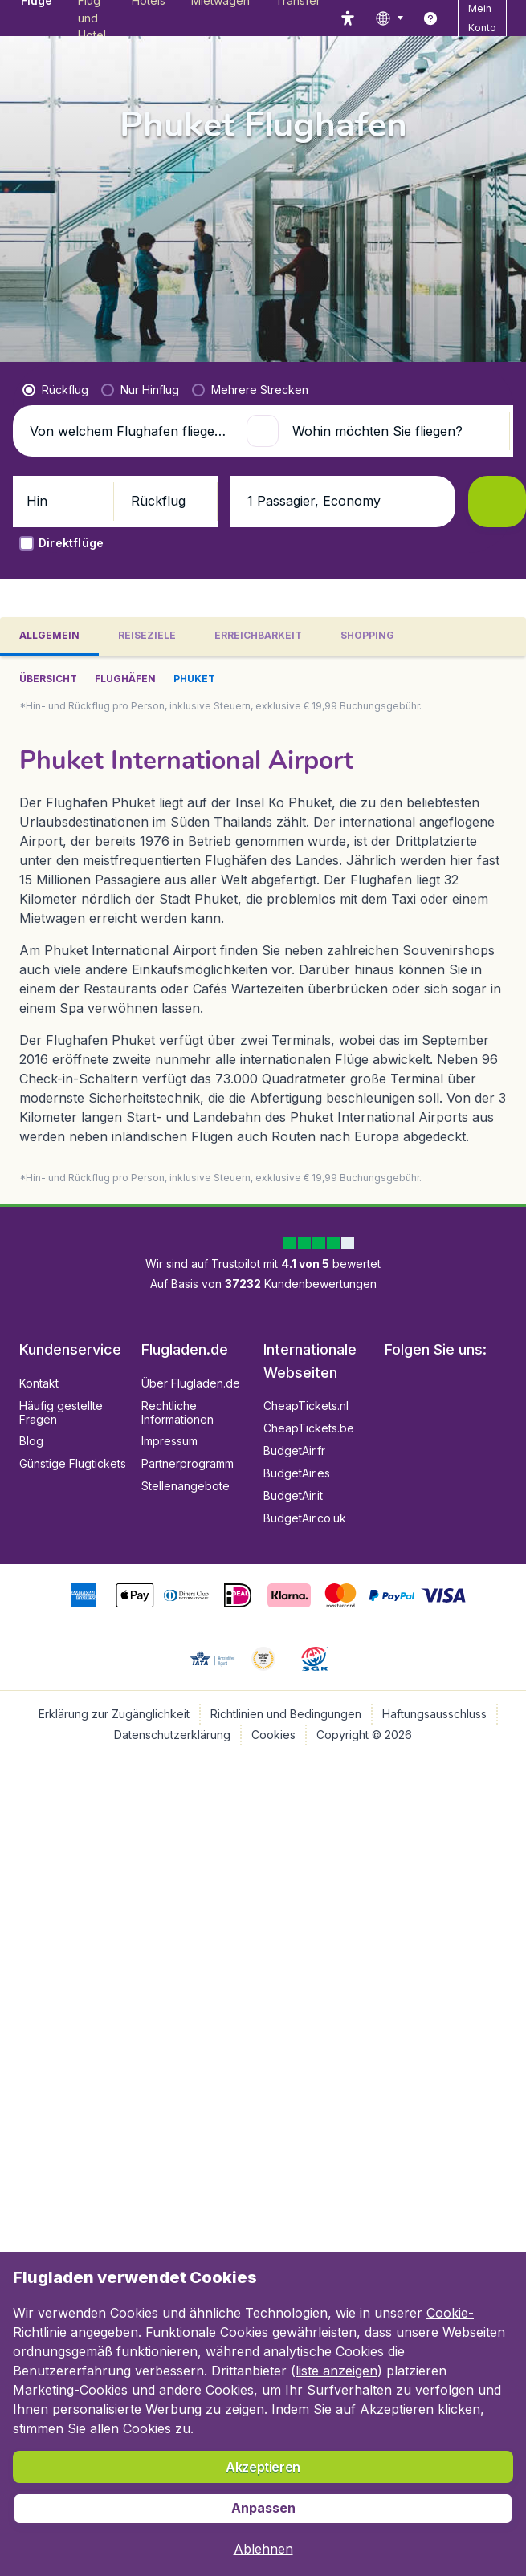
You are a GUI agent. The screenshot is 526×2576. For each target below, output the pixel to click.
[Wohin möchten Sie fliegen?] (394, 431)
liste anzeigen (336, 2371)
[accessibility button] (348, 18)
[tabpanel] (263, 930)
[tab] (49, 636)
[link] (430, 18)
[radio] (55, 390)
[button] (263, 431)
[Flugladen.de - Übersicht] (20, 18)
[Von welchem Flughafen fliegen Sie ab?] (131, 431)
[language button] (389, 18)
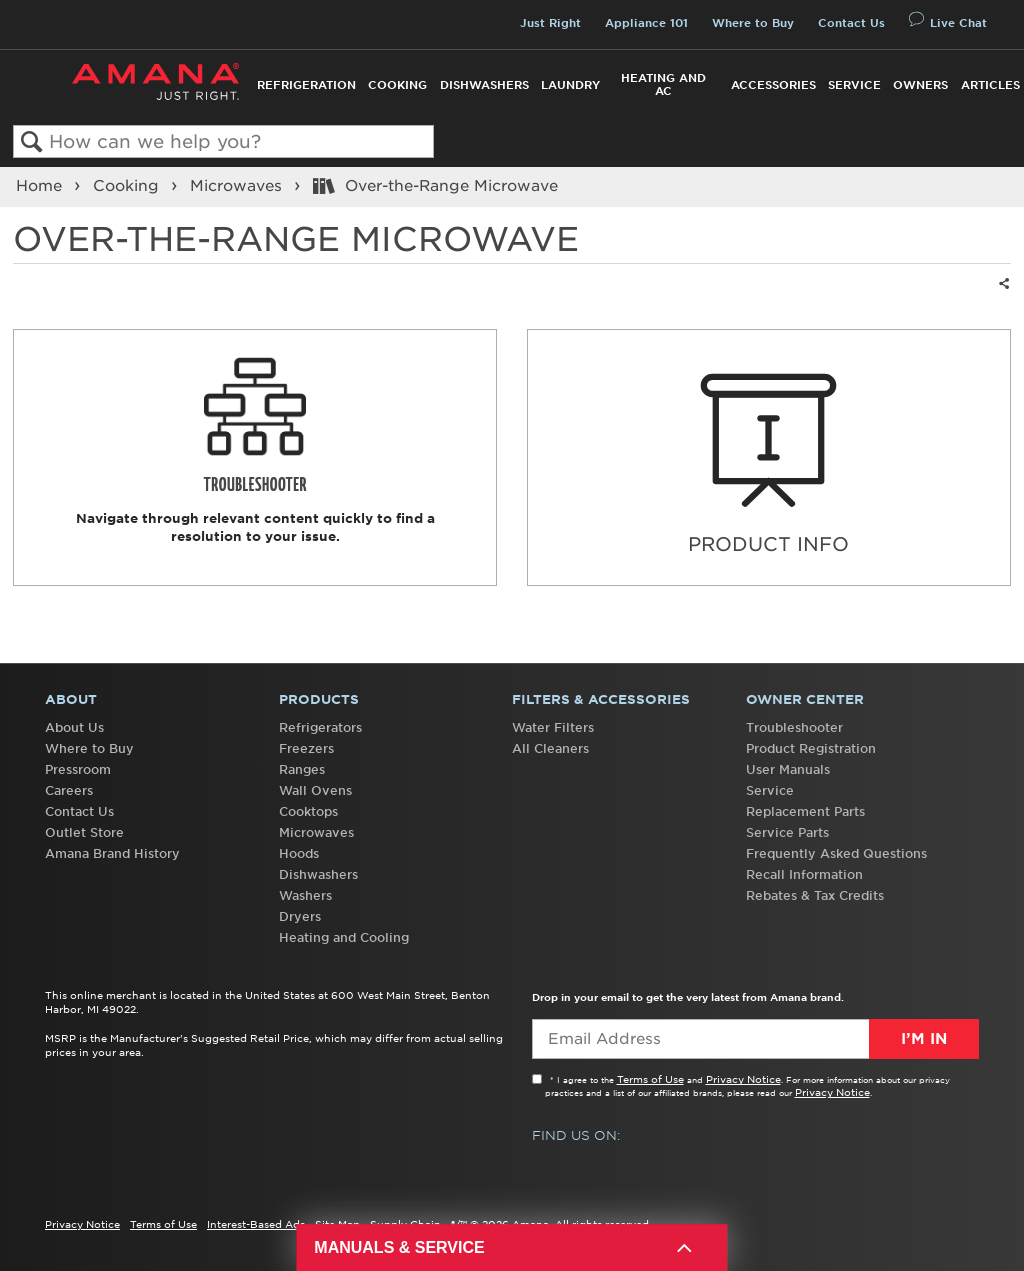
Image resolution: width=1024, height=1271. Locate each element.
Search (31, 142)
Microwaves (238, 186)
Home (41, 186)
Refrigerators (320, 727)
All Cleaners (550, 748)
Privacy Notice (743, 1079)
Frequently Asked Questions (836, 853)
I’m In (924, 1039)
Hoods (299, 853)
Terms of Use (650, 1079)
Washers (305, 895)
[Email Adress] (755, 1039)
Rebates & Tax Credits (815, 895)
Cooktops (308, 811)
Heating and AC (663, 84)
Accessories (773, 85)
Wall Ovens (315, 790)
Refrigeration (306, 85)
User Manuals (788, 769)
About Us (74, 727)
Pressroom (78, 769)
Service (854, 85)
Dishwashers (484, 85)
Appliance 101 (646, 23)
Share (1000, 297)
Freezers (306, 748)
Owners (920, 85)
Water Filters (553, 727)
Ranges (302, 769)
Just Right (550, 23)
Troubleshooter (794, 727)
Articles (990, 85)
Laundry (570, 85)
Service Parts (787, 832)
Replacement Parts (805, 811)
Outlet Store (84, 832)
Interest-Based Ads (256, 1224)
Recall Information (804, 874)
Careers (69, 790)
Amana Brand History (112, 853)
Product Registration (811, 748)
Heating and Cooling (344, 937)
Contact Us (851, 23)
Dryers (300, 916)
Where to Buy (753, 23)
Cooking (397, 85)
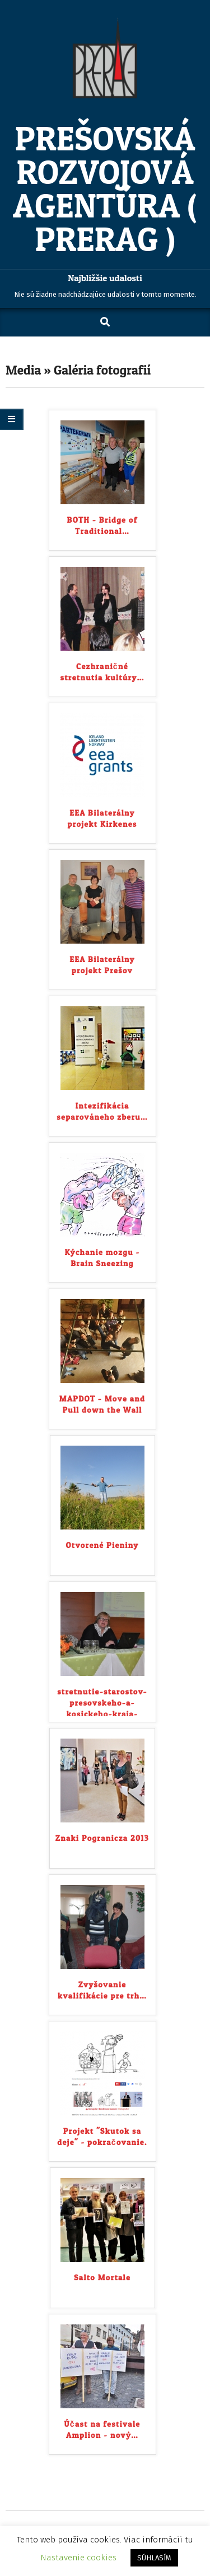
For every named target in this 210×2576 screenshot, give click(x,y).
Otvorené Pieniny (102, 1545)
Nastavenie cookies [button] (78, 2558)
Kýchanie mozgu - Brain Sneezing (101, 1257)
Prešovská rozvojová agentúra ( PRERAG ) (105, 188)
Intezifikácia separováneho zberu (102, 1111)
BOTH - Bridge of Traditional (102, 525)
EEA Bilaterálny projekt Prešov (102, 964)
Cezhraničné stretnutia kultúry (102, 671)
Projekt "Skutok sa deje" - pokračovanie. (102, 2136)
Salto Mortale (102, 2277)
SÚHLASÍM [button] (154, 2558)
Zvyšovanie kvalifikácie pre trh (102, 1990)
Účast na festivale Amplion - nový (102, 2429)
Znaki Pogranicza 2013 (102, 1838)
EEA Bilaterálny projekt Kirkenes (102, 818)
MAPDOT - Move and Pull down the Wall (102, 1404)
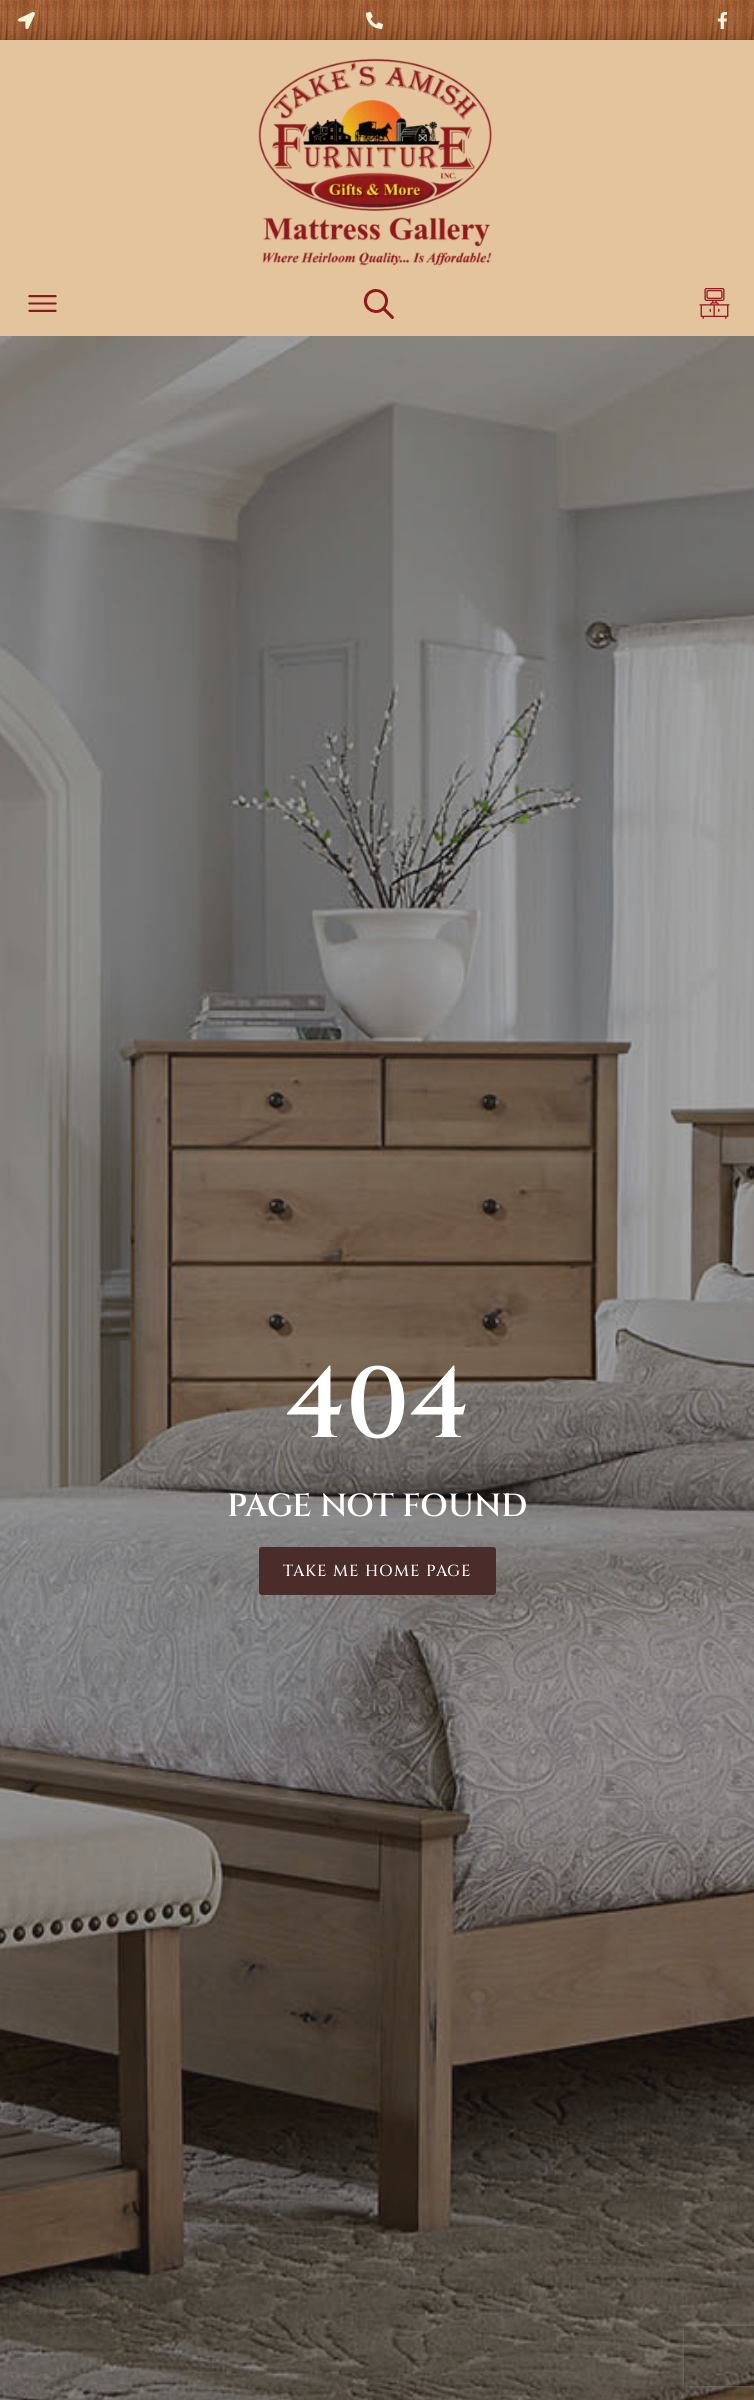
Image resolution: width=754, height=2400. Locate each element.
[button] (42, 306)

WHAT TO DO –
Render every one of the rows above as a two-column CSV with the header instruction,click_point, giving each request its own line with its text and its answer, each in a single quoted field and with any line breaks replaced by spaces. Leave the pictures out.

EXPECTED OUTPUT –
instruction,click_point
"You are a GUI agent. The screenshot is 526×2576. For each target below, output the pixel to click. [Wohin möchten Sie fliegen?]","(394, 431)"
"liste anzeigen","(336, 2371)"
"[accessibility button]","(348, 18)"
"[tabpanel]","(263, 930)"
"[tab]","(49, 636)"
"[link]","(430, 18)"
"[radio]","(55, 390)"
"[button]","(263, 431)"
"[Flugladen.de - Übersicht]","(20, 18)"
"[Von welchem Flughafen fliegen Sie ab?]","(131, 431)"
"[language button]","(389, 18)"
"Image resolution: width=1024, height=1271. Locate each element. Search","(31, 142)"
"Microwaves","(238, 186)"
"Home","(41, 186)"
"Refrigerators","(320, 727)"
"All Cleaners","(550, 748)"
"Privacy Notice","(743, 1079)"
"Frequently Asked Questions","(836, 853)"
"I’m In","(924, 1039)"
"Hoods","(299, 853)"
"Terms of Use","(650, 1079)"
"Washers","(305, 895)"
"[Email Adress]","(755, 1039)"
"Rebates & Tax Credits","(815, 895)"
"Cooktops","(308, 811)"
"Heating and AC","(663, 84)"
"Accessories","(773, 85)"
"Wall Ovens","(315, 790)"
"Refrigeration","(306, 85)"
"User Manuals","(788, 769)"
"About Us","(74, 727)"
"Pressroom","(78, 769)"
"Service","(854, 85)"
"Dishwashers","(484, 85)"
"Appliance 101","(646, 23)"
"Share","(1000, 297)"
"Freezers","(306, 748)"
"Owners","(920, 85)"
"Water Filters","(553, 727)"
"Ranges","(302, 769)"
"Just Right","(550, 23)"
"Troubleshooter","(794, 727)"
"Articles","(990, 85)"
"Laundry","(570, 85)"
"Service Parts","(787, 832)"
"Replacement Parts","(805, 811)"
"Outlet Store","(84, 832)"
"Interest-Based Ads","(256, 1224)"
"Recall Information","(804, 874)"
"Careers","(69, 790)"
"Amana Brand History","(112, 853)"
"Product Registration","(811, 748)"
"Heating and Cooling","(344, 937)"
"Contact Us","(851, 23)"
"Dryers","(300, 916)"
"Where to Buy","(753, 23)"
"Cooking","(397, 85)"
"For every named target in this 210×2576 screenshot, give click(x,y). Otvorené Pieniny","(102, 1545)"
"Nastavenie cookies [button]","(78, 2558)"
"Kýchanie mozgu - Brain Sneezing","(101, 1257)"
"Prešovská rozvojová agentúra ( PRERAG )","(105, 188)"
"Intezifikácia separováneho zberu","(102, 1111)"
"BOTH - Bridge of Traditional","(102, 525)"
"EEA Bilaterálny projekt Prešov","(102, 964)"
"Cezhraničné stretnutia kultúry","(102, 671)"
"Projekt ""Skutok sa deje"" - pokračovanie.","(102, 2136)"
"Salto Mortale","(102, 2277)"
"SÚHLASÍM [button]","(154, 2558)"
"Zvyšovanie kvalifikácie pre trh","(102, 1990)"
"Účast na festivale Amplion - nový","(102, 2429)"
"Znaki Pogranicza 2013","(102, 1838)"
"EEA Bilaterálny projekt Kirkenes","(102, 818)"
"MAPDOT - Move and Pull down the Wall","(102, 1404)"
"Image resolution: width=754, height=2400. Locate each element. [button]","(42, 306)"